Resulta evidente –prosigue Arenal– que para ser un ‘genio’ no basta con unas facultades intelectuales superiores; hace falta cultivarlas, pues de lo contrario terminan atrofiándose. Pero la pensadora ferrolana no cree que ese ‘cultivo’ de las facultades intelectuales se logre únicamente mediante el estudio, la lectura o cualesquiera otras actividades de índole intelectual. Cree que los hombres verdaderamente grandes son hombres morales; y, por lo tanto, que los hombres eminentes que se entregan a la vanidad, a la codicia, al amor propio exagerado, no pueden ser propiamente geniales, porque esos vicios o lacras morales limitan su horizonte, les obligan a ofrecer puntos de vista mezquinos, les impiden elevarse a las grandes alturas «desde donde solamente se descubre la verdad». Y añade todavía algo más: aparte de su incapacidad para alcanzar la verdad de las cosas, el hombre eminente pero inmoral carece de amor suficiente para ir en su búsqueda, carece de los impulsos nobles que le permitan ascender, sobreponiéndose a sus propósitos mezquinos o sectarios. Sin esta energía o inspiración moral, a juicio de Concepción Arenal, se puede ser un virtuoso de cualquier arte o disciplina; pero «nada grande se crea, se comprende ni se adivina». De ahí que haya muchos hombres que, aun naciendo con facultades eminentes, nunca llegan a ser grandes; y otros que, teniendo menos dotes naturales, pueden elevarse más que ellos, si son profundamente morales.

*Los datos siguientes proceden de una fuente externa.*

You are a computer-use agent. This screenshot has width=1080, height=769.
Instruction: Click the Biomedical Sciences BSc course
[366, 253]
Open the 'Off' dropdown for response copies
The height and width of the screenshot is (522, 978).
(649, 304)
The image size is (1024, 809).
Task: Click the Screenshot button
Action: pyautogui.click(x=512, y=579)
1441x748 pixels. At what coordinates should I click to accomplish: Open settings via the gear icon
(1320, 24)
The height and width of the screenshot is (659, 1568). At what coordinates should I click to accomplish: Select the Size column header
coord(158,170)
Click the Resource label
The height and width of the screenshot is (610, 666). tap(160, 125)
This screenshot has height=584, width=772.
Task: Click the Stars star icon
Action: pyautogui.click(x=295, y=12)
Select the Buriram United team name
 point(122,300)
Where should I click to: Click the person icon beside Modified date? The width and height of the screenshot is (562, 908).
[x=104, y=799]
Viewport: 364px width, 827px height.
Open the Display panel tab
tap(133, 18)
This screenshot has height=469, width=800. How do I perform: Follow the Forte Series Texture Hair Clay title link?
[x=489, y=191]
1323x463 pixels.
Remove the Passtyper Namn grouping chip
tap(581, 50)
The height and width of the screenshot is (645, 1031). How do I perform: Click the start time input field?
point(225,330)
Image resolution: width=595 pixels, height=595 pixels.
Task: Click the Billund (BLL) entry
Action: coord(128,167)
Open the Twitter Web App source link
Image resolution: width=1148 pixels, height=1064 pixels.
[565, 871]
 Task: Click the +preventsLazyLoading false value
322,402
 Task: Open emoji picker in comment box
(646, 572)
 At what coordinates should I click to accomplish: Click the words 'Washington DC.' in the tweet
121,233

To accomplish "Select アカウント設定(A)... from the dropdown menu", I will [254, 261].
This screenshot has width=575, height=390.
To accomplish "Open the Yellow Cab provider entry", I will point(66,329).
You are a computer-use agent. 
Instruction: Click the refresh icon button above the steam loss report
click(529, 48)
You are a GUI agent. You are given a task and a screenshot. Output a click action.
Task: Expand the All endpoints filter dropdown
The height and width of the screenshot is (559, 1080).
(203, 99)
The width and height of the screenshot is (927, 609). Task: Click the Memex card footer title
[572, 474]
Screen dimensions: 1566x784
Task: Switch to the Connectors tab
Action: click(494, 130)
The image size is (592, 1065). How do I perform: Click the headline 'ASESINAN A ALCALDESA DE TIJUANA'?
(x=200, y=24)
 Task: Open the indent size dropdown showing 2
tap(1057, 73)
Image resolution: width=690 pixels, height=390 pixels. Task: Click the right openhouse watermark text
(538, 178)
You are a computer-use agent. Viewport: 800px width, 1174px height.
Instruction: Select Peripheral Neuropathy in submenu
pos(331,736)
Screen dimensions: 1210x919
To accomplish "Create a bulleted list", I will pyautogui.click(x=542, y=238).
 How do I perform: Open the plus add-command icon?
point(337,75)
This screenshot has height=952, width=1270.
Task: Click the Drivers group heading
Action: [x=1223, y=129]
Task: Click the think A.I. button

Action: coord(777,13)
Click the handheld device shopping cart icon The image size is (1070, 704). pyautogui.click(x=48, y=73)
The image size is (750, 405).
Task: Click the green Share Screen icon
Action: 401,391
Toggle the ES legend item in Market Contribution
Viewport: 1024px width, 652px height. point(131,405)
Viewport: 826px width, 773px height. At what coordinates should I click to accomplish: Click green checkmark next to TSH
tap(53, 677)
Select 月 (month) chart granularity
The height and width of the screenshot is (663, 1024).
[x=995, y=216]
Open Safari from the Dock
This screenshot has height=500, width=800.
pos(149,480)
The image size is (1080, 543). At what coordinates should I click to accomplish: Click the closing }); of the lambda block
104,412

Nada más natural, pues, que una época inmoral como la nuestra apenas pueda brindar genios. Pues los hombres eminentes, para poder ser geniales, tienen que desprenderse del espíritu de su tiempo; y, al desprenderse, la mayoría de sus contemporáneos no los pueden percibir como genios, sino en el mejor de los casos como ermitaños díscolos, cuando no como elementos peligrosos e indeseables. Porque, además, allá donde el discernimiento moral se oscurece, acaba ocurriendo un fenómeno sobrecogedor que también señala Concepción Arenal de forma clarividente: «Observando bien –escribe–, llegamos a convencernos de que los grandes males son aquellos que se hacen ignorando lo que son, que se consuman con tranquilidad de conciencia y que, en vez de vituperio, reciben aplauso de la opinión pública. Por cualquier página que abramos el libro de la Historia, vemos que los pueblos sufren principalmente, no por los ataques de los malhechores, que las leyes condenan y la opinión anatemiza, sino por aquellos […] que destrozan el cuerpo social con la tranquilidad de la conciencia y beneplácito de la comunidad». Hay épocas que, en lugar de genios, brindan monstruos que, sin embargo, son percibidos por las masas cretinizadas tanto más geniales cuanto más inmorales son.